Oh, a funny thing about answering that question is, who am I to assume that whoever I'm with is not already there, and I'm the one straggling behind? [laughs] But then another point is, "Well what if everyone is suffering and you're there, you're needed to do something to provide a ladder or a bridge or a connection?" So I say the safety in the role of the bodhisattva is that, just in case everyone is not there, maybe I better just throw out a lifeline, in case there's somebody out there that needs this. So what I do in music, in my performances, in my recordings, is to rapport with the universal presence, this infinite wonder, which is equally present everywhere, and my prayer and my affirmation is to understand that because this infinite wonder is everywhere, I'm relieved of the task of having to bring it anywhere. All I do is channel it where I am. In the music or the language or the mantras I use, I am holding space for the coordinates of wherever the listener is. I'm actually radiating that where I am is the infinite wonder, and if I do it and I'm surrendering with enough sincerity and fullness, my presence, through sympathetic vibration, will generate an activation where the listener is, and they have the experience where they are—not because I'm giving it to them, but because I am suggesting that they are in a place of receiving, whether I'm suggesting that they are in a meditative space, or they are in a trans-aligned space. Specifically, I'm using music to suggest a trans-aligned space, and the listener takes that suggestion and finds themselves performing as a trans-medium, in that we are sharing this collected channeling.

Maybe we can speak about some of the methods for channeling and exploring that state of consciousness that you've developed musically. For instance, a big part of this seems to be your choice of instruments. You're accomplished as a multi-instrumentalist, but I'm especially interested in your use of the autoharp.
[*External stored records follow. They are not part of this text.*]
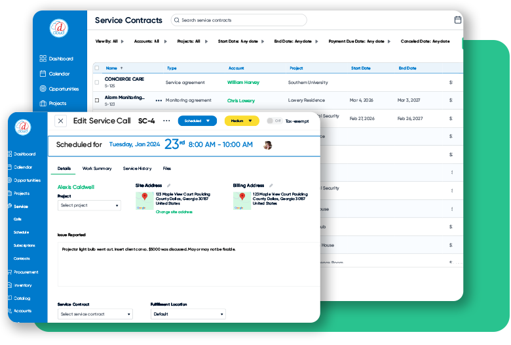
Task: Open the Service History tab
Action: pos(137,169)
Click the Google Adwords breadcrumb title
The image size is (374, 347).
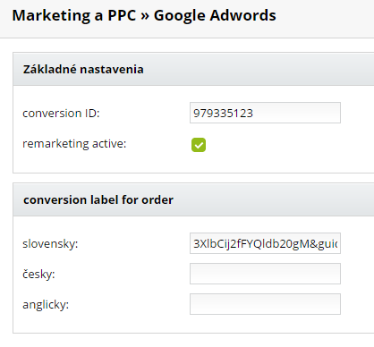215,15
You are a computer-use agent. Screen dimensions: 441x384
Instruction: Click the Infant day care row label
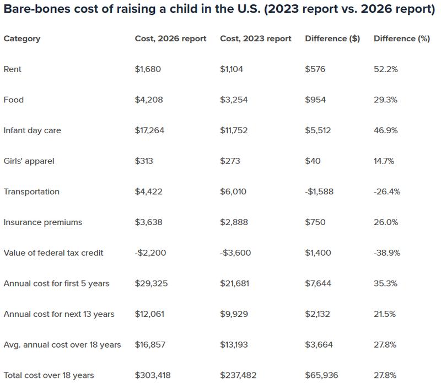point(32,130)
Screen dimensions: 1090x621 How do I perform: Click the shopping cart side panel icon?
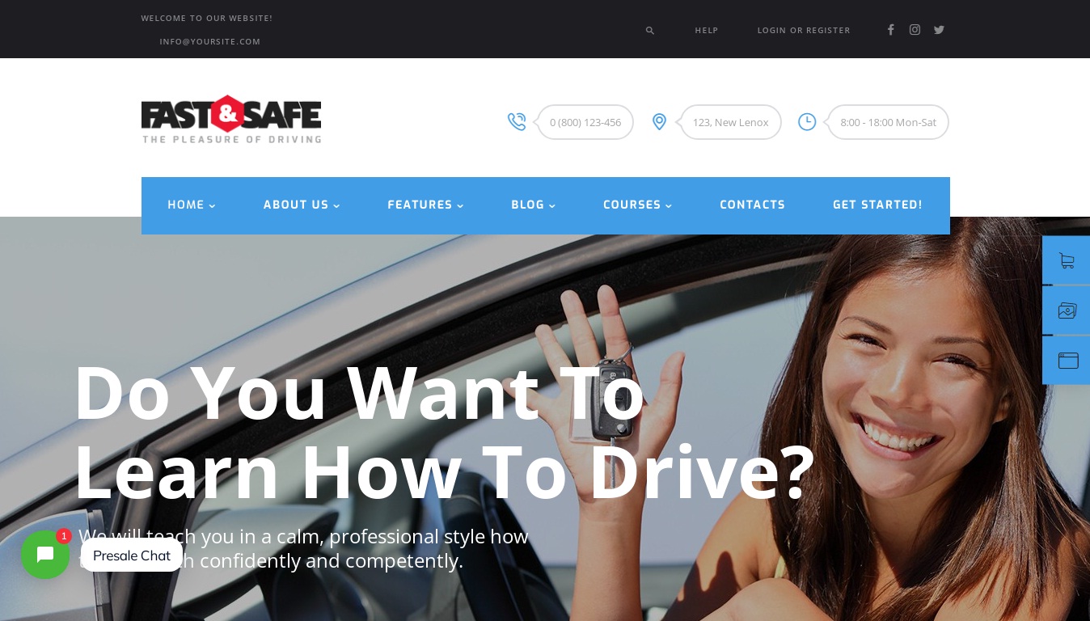[1067, 260]
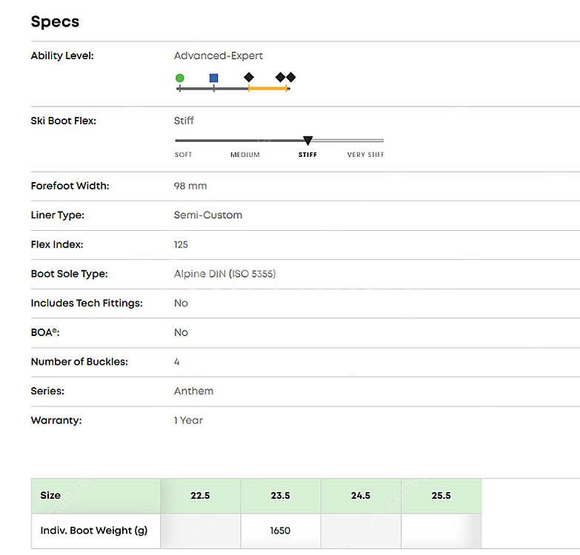Click the Specs section heading

click(55, 21)
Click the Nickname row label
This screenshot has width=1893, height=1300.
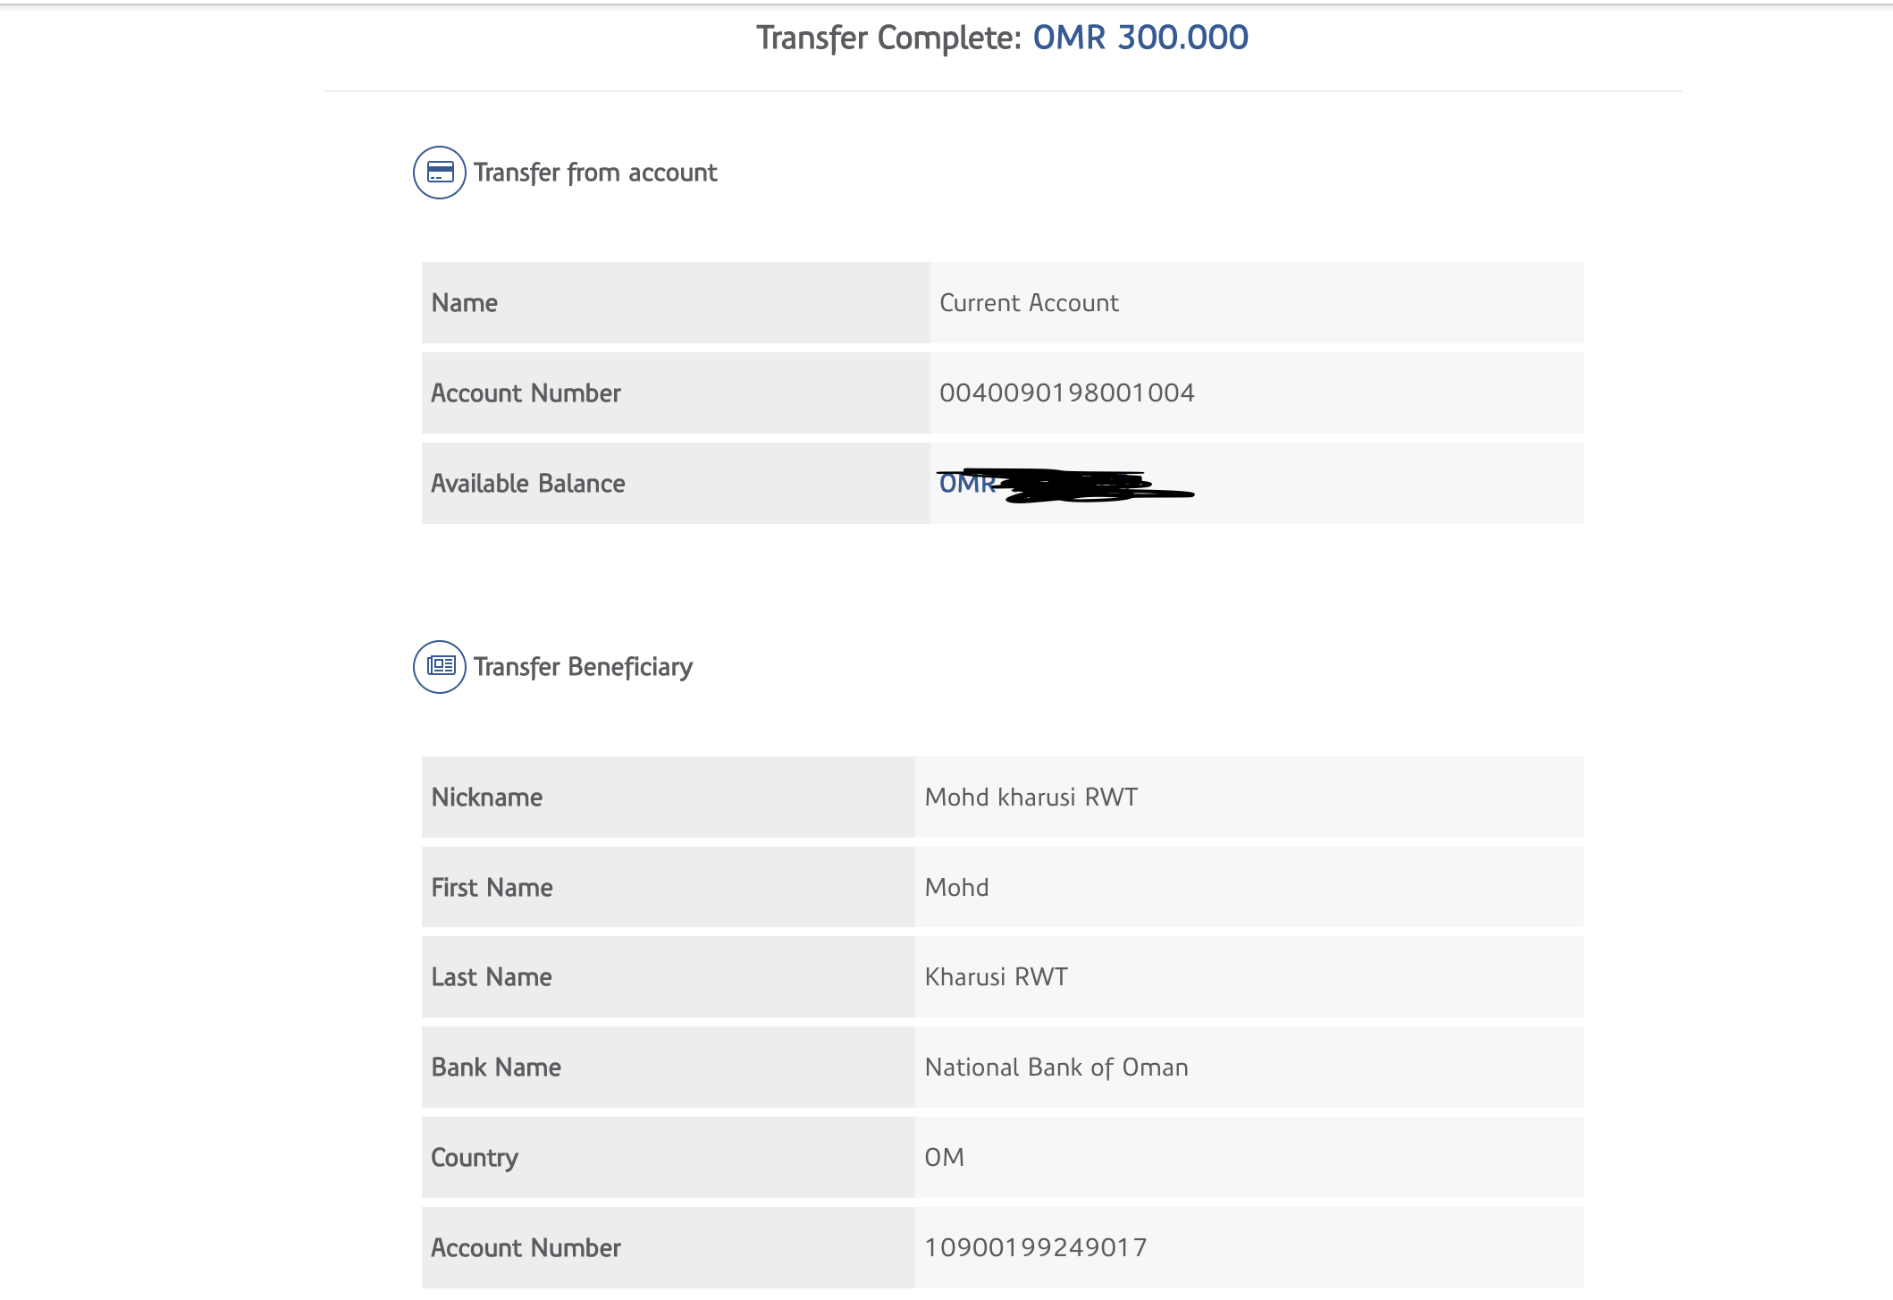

I wonder what attracted you to that instrument, and what makes it a useful vehicle in the context of your practice?

My first experience with the autoharp was like a silent witness during my years of doing standup comedy in Greenwich Village in hootenannies and cafe houses and programs that were scheduling, in addition to comedians, folk singers, and now and then there would be a bluegrass ensemble. During the bluegrass ensemble sets, I would see a bass, or see maybe a violin, and see a guitar player, and then I would see this chunky-looking instrument that I found out was called the autoharp. It was played very gracefully, very timidly, not out front, but strummed and plucked.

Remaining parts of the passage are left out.